Ron’s sense of urgency continues today as a faculty member in the Department of Cell Biology at MD Anderson where he leads a 20 person research lab pushing the frontiers of science, helping indigent and VIP patients alike. Ron has returned to his entrepreneurial roots launching a new biotech company developing critical drugs for patients in need. He is helping to build a global collaboration framework to better coordinate efforts across the many diverse stakeholders in the cancer community (funders, patient advocacy groups, academia, biopharma, policy, and government) to accelerate progress in the prevention and treatment of cancer in many countries. In this month alone, he visited with leaders in Beijing, London and the Vatican. Today he is in a new place with a freedom to propagate his ideas as a world leader in trying to cure cancer, extend lives and reduce suffering of people as they age.

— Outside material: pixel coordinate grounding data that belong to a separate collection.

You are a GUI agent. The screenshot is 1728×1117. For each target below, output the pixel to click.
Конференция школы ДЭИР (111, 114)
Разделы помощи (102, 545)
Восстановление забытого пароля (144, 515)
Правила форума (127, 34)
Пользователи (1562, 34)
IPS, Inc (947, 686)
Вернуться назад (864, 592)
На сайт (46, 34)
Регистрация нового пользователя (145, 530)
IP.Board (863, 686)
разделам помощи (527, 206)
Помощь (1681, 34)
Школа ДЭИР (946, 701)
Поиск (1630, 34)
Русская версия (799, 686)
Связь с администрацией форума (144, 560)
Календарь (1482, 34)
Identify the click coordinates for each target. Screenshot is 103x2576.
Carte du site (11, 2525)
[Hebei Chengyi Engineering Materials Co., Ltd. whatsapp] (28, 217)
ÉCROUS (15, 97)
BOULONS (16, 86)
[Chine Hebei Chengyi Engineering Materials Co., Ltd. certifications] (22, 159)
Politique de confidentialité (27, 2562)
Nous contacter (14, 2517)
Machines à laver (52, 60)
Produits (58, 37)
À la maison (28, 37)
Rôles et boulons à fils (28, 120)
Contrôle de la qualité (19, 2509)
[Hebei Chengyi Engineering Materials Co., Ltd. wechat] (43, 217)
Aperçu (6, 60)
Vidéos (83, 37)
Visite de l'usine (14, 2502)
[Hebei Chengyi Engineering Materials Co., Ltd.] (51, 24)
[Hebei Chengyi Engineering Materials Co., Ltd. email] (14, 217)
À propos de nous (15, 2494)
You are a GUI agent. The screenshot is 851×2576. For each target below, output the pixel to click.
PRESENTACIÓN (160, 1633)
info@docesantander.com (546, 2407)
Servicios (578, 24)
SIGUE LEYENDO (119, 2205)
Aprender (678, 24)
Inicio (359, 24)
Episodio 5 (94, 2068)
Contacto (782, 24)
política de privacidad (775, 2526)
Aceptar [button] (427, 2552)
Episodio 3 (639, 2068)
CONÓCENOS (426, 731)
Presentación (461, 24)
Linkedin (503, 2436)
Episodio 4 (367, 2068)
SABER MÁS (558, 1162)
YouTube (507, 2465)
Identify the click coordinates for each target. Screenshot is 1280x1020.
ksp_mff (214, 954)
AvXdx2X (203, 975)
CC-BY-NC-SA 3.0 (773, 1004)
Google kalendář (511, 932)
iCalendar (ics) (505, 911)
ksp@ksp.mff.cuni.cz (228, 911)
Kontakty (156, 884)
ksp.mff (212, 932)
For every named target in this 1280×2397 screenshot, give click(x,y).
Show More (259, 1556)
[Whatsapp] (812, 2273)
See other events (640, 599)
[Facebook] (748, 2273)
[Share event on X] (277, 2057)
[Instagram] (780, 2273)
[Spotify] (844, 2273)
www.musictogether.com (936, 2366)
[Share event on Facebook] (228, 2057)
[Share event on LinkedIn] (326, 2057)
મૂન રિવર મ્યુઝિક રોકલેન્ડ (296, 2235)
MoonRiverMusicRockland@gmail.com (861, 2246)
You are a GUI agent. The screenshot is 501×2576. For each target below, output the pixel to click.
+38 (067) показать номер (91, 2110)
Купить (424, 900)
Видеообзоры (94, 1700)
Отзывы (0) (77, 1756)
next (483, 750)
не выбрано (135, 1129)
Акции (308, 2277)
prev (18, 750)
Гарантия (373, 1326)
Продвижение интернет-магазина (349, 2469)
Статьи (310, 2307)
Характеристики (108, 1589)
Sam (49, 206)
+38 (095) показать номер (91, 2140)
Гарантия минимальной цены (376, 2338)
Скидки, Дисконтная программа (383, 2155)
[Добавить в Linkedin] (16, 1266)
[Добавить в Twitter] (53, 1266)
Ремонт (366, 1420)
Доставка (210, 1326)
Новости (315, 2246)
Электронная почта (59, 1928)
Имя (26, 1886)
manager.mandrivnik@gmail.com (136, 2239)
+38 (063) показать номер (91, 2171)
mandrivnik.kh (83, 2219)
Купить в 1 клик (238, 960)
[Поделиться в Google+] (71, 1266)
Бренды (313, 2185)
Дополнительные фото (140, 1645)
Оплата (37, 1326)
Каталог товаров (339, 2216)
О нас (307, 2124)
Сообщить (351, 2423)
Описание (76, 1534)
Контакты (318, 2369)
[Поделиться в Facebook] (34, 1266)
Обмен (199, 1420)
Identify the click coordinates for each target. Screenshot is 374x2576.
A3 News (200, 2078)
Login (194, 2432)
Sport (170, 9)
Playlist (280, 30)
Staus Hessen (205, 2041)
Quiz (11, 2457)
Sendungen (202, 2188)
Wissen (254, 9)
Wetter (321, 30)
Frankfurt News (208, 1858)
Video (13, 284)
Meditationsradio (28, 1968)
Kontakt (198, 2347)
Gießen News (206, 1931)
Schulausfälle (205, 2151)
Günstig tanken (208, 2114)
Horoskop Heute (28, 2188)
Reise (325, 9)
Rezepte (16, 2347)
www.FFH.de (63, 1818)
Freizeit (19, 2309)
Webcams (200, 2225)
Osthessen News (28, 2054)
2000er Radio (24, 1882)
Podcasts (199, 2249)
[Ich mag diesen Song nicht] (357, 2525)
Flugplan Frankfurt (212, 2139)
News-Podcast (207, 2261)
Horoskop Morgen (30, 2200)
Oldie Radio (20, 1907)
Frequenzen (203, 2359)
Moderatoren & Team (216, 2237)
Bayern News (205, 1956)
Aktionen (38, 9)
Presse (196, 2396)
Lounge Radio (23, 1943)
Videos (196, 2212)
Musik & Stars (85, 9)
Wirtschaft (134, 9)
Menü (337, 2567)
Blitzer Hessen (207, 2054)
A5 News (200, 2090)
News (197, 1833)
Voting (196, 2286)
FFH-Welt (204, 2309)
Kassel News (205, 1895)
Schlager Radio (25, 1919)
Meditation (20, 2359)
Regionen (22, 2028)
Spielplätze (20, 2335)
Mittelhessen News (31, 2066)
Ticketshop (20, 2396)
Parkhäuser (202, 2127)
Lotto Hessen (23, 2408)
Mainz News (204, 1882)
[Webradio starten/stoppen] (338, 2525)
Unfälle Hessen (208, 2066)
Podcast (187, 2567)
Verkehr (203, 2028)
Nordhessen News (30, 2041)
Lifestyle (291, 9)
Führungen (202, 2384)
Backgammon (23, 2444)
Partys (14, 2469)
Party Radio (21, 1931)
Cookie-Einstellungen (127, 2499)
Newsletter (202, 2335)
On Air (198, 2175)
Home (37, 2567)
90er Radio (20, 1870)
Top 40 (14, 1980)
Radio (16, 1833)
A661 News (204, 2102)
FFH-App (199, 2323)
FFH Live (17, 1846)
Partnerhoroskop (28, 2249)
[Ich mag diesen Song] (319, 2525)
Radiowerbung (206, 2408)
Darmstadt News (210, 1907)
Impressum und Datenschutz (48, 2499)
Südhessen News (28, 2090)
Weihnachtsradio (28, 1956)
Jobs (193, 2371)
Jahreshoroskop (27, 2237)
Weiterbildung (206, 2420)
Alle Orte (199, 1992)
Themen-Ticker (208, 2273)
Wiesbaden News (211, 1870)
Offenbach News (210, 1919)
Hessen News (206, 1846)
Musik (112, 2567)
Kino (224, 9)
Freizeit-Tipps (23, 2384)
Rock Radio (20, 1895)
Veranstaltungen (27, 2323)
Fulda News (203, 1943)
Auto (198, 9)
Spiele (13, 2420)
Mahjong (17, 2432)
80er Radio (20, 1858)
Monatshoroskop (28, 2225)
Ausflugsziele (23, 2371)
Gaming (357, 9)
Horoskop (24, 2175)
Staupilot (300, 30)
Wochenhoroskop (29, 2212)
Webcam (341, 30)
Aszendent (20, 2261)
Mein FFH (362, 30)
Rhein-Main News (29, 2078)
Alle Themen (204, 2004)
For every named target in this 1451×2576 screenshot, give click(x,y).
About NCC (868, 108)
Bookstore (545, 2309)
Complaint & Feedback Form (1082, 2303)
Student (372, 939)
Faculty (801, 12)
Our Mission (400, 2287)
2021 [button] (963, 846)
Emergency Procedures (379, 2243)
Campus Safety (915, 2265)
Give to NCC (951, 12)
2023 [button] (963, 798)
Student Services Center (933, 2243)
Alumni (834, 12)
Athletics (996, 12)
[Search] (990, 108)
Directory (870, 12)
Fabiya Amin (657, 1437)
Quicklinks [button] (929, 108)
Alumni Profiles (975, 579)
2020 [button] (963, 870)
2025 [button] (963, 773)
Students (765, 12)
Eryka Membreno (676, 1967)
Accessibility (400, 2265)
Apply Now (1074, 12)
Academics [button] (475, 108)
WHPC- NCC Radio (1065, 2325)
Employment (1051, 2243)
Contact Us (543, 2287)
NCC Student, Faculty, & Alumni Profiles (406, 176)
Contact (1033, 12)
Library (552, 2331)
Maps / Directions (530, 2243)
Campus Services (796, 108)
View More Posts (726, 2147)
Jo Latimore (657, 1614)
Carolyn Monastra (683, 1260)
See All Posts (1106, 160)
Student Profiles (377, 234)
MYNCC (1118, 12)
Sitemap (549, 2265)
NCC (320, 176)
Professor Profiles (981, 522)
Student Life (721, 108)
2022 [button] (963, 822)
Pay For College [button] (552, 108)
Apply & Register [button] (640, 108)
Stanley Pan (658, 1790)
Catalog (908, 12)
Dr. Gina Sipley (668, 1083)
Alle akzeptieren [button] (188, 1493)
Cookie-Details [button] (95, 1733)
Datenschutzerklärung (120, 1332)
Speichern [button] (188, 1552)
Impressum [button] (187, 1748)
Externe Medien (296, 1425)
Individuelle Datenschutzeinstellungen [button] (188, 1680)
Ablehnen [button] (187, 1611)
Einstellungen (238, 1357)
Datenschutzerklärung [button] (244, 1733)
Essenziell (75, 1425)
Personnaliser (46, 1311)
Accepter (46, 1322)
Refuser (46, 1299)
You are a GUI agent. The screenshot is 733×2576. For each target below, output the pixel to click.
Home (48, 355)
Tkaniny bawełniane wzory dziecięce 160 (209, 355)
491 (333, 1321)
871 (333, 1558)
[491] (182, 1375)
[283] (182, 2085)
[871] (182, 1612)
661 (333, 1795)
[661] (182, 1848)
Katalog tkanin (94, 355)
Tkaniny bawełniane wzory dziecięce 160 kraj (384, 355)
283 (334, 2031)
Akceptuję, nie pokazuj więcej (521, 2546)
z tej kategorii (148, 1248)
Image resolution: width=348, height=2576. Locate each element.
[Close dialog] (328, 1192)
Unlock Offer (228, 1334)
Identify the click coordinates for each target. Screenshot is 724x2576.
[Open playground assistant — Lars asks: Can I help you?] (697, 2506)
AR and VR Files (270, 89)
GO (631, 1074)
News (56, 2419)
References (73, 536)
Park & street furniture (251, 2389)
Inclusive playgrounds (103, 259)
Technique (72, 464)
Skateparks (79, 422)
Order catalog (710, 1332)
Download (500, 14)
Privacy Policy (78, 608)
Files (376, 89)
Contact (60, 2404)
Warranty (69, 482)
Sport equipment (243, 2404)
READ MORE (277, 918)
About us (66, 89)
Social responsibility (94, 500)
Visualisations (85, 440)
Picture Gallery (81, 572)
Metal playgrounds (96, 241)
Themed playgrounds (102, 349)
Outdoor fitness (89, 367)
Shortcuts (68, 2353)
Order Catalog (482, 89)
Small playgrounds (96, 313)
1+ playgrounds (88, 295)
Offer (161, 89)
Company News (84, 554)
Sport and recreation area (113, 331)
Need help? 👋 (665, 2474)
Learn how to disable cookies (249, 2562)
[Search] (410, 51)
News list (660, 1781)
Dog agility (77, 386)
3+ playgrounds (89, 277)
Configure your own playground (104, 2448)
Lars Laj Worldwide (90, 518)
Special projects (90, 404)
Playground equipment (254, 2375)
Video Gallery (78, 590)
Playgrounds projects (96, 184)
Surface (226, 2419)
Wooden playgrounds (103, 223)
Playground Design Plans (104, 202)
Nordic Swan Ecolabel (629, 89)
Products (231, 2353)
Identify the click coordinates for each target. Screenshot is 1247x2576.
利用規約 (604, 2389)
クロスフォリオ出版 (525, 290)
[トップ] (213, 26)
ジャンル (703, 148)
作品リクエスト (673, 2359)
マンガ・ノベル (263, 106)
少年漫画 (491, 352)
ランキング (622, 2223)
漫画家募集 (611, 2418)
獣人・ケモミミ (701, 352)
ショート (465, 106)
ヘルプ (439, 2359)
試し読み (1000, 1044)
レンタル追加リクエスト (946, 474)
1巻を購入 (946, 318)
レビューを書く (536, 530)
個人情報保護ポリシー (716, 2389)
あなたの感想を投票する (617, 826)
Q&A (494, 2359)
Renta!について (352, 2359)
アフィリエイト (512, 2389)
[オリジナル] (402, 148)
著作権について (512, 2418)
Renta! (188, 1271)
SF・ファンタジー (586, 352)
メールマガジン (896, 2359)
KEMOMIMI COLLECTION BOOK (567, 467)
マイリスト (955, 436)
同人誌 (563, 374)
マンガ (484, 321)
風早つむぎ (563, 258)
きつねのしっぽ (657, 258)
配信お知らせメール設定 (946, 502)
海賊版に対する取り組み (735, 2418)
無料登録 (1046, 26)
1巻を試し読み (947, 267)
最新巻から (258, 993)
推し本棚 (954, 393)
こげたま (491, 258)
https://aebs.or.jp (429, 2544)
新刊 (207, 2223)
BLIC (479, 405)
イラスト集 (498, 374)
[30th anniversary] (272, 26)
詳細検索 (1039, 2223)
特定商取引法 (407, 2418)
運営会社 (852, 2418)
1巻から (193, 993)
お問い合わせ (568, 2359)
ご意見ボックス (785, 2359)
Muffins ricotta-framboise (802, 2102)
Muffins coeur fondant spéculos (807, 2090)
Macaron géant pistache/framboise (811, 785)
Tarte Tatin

Born into a family of poor immigrants from Portugal, Ron was the third of the five children of Alvaro and Celeste DePinho who, in 1939, settled into the Bronx, New York. The family’s first home in America was located near the gates of the Fordham University campus. When Ron graduated summa cum laude and Salutatorian from Fordham in 1977, with a bachelor’s degree in biological sciences, he fulfilled his father’s dream for his children to have a better life through hard work and higher education. Taking his father’s dream one step further, Ron received his medical degree with distinction in microbiology and immunology in 1981 from Albert Einstein College of Medicine, where he later received its distinguished alumnus award.

With an early curiosity to understand the “why” of disease, Ron did an internship and residency in internal medicine at Columbia-Presbyterian Medical Center. He then devoted the next stage of his career to learning science and working in the laboratory at Albert Einstein. He would later take this knowledge and insight to Dana Farber Cancer Institute and Harvard and apply what he learned to medicine on a global scale.

His journey became personal when his father was fighting cancer—as he told Jim Dwyer, writer for The New York Times, “I had just gotten recognition for all these fancy schmancy papers, and I couldn’t do anything for this person I loved. I vowed that it wasn’t just about doing science. It was about making sure that those scientific discoveries drove to things that would actually help patients.” Driven by the loss of his father to colon cancer, Ron is determined to end stories of lost loved ones for other families – particularly the underserved.

For those who know him well, he is described as an eternal optimist and a passionate, visionary thinker. His efforts to impact the cancer problem have ranged from conducting breakthrough research, educating the next generation of physicians and scientists including the current NCI Director, promoting public health through advocacy and policy, founding new bio- pharmaceutical companies, and catalyzing cross-sector collaborative programs such as the MD Anderson Cancer Moon Shots Program and its Global Program.

In his spare time, Ron studies martial arts and has risen to the rank of 6th degree black belt becoming a national champion in the 1970s. He resides in River Oaks with his wife and three children.